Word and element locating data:
^^^^^^^^^^^^^^^^

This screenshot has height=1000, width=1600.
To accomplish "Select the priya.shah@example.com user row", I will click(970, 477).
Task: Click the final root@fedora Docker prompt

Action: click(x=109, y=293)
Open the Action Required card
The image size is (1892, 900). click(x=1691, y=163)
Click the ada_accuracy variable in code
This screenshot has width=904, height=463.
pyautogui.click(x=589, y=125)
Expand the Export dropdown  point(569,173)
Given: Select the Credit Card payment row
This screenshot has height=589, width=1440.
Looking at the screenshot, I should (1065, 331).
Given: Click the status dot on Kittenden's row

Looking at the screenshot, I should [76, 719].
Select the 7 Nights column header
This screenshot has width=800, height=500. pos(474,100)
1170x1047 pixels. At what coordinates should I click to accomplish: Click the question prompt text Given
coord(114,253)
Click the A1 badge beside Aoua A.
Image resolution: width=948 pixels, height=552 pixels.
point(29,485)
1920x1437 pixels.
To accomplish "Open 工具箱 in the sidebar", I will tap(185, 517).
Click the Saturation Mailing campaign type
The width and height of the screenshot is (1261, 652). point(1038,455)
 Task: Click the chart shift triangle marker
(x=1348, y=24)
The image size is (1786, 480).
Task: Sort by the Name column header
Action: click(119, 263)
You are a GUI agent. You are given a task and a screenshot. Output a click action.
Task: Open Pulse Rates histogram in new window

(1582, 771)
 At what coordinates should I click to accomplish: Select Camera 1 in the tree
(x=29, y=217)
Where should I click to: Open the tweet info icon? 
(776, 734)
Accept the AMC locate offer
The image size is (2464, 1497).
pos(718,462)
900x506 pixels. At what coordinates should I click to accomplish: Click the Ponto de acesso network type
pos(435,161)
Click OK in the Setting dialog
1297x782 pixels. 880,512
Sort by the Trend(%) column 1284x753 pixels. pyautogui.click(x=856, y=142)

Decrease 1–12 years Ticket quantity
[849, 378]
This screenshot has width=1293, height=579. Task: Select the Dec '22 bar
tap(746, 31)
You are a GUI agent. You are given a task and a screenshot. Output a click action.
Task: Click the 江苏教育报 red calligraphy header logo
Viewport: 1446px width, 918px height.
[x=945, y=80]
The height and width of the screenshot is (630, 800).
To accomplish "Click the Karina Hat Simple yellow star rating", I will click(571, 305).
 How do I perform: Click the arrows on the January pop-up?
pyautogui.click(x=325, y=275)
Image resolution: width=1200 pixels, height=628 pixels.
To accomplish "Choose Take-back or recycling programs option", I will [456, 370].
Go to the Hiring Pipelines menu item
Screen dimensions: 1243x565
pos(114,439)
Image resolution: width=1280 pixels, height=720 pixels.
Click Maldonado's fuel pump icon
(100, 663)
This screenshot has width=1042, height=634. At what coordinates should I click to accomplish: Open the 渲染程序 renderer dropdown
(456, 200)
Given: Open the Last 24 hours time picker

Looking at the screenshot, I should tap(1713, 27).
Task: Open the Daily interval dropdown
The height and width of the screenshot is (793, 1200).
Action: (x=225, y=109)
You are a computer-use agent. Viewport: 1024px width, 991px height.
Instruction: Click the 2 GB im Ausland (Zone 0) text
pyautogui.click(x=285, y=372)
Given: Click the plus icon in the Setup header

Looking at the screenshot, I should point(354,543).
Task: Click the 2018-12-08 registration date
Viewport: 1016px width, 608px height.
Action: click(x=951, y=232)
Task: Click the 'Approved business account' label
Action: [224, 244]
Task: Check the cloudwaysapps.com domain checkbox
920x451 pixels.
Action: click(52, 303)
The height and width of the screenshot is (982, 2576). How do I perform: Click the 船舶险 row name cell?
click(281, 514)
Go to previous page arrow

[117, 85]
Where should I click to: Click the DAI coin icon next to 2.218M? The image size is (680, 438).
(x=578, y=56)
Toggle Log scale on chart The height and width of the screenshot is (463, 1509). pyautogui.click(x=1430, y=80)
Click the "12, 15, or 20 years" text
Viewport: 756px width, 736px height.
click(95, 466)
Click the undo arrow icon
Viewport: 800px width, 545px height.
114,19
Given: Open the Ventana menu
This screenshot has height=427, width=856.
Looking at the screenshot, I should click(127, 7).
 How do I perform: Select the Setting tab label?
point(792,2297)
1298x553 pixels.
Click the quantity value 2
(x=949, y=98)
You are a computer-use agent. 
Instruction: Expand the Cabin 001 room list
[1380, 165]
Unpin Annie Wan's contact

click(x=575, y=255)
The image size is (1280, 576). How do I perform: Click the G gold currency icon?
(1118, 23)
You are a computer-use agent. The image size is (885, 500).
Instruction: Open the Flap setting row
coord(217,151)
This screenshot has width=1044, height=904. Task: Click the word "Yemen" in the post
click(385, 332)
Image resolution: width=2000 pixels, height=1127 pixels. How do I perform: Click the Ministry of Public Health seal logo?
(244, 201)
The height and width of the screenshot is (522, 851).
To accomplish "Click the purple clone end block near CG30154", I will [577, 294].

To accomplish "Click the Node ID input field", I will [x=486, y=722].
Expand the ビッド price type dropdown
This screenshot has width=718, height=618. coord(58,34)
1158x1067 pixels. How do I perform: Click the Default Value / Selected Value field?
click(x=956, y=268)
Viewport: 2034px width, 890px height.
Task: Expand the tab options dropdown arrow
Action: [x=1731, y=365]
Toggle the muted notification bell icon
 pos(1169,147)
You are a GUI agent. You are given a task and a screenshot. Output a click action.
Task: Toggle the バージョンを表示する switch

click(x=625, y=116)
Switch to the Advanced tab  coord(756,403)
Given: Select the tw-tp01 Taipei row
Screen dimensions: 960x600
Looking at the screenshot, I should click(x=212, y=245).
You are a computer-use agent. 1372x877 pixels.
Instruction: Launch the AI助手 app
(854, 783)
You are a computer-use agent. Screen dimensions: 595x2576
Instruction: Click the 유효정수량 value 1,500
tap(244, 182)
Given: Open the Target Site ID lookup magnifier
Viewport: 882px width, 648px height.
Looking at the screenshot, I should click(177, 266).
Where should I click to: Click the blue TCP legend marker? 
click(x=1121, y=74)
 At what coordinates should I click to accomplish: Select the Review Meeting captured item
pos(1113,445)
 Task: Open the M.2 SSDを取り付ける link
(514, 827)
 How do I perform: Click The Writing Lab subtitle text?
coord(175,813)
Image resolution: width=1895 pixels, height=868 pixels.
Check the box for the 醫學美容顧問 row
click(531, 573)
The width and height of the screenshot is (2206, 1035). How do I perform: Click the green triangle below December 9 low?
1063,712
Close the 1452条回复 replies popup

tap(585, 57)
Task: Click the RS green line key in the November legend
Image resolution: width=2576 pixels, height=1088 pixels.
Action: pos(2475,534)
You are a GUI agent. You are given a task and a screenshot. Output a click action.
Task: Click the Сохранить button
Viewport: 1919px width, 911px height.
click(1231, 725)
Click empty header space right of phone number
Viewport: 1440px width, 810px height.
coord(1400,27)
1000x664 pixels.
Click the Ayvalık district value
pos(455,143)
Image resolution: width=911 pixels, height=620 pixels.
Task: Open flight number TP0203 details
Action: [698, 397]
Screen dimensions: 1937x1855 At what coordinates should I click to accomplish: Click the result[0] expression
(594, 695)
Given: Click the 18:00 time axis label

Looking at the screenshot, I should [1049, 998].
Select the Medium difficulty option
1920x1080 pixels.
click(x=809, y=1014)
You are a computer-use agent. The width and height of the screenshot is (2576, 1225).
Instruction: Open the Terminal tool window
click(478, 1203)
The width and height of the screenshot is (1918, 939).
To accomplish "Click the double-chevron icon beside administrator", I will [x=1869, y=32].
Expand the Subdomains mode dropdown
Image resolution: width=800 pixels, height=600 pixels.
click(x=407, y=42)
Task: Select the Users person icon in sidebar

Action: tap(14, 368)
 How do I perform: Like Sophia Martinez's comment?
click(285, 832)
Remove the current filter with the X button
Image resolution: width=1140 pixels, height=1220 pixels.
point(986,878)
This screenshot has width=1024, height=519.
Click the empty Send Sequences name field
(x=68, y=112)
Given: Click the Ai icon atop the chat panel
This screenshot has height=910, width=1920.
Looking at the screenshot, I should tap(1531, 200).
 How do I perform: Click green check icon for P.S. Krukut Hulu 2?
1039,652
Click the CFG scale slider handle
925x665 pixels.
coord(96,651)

^^^^^^^^^^^^^^^^

▸ **AIM**:
How many of the lines above contain the string "dimensions"? Case counts, so match capital and small letters exactly. Give only the number.

▸ **ANSWER**:
4